Viability of the Industry
Developing methods to use marine waste products has a number of advantages: It makes the fishing industry more efficient and environmentally friendly, it generates extra income to the industry, and it provides a cheap source of raw materials that can find use in a range of applications. However, the size of the industry using waste material from the fishing industry is limited by the amount of marine waste. Overfishing of the oceans has been an issue for over a century, and some fish species nearly hit extinction in the mid-1900s. According to the World Bank, overfishing has overexploited or depleted about a third of the ocean's fish populations, and it continues to be a problem today. As a result, many countries have implemented fishing regulations—such as catch quotas—that limit the number of marine animals the fishing industry can catch. The limited number of fish restricts the amount of potentially useful waste, which constrains the growth of the fishing by-products industry. Furthermore, illegal fishing and poorly enforced regulations could mean that some marine fauna are fished to or near extinction, which increases the price of fishing by-products and may reduce the longevity and viability of the industry. In summary, much of the fishing by-products industry is likely ever to be only small, although fish farming will continue to be a major source.
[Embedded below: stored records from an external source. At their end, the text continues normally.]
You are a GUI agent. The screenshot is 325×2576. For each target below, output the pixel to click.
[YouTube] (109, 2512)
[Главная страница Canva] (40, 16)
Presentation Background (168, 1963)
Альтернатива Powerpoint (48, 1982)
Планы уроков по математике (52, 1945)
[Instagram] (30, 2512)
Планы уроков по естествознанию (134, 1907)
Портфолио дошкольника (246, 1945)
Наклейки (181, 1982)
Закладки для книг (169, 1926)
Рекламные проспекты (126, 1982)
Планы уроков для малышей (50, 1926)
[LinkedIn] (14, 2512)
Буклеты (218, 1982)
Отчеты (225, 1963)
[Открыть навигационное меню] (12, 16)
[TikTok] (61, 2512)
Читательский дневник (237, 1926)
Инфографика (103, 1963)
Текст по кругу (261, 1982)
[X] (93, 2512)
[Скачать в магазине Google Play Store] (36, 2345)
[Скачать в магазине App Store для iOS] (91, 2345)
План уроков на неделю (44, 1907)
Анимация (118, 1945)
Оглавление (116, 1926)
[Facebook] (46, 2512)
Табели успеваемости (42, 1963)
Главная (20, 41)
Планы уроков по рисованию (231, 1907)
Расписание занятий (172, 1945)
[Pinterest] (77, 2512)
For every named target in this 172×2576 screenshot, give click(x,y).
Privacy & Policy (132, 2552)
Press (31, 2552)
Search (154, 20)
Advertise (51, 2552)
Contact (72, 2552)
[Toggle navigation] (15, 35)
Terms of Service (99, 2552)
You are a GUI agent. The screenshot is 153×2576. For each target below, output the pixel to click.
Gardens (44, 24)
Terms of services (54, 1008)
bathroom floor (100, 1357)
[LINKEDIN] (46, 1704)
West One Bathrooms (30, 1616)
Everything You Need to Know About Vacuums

The alternative is marine-inspired biomolecules. For example, the research into the extraction of useful products from Arctic cold-water shrimp shells has also led to the development of shrimp-alkaline phosphatase—a hydrolase enzyme that can remove phosphate groups from, for example, proteins and nucleotides. Alkaline phosphatase is useful in biological research, such as in the removal of nucleotides in cleaning equipment after running polymerase chain reactions. The Arctic origin of the shrimp-derived enzyme results in the enzyme's denaturing after five minutes at the relatively low temperature of 65°C, which enables users to inactivate the enzyme with relative ease. Shrimp alkaline phosphatase has been available since the 1990s but is now often in manufacture by means of recombinant DNA in a host organism such as yeast, which has enabled scientists to manipulate the characteristics of the resultant enzyme to suit their purposes better. Other marine enzymes could inspire the development of synthetic versions that negate the dependency of the industry on quantities of fish dictated by regulations and quotas. Therefore, the fishing industry provides possibilities for both low-cost marine-derived biomolecules on a small scale and improved marine-inspired biomolecules on a larger scale.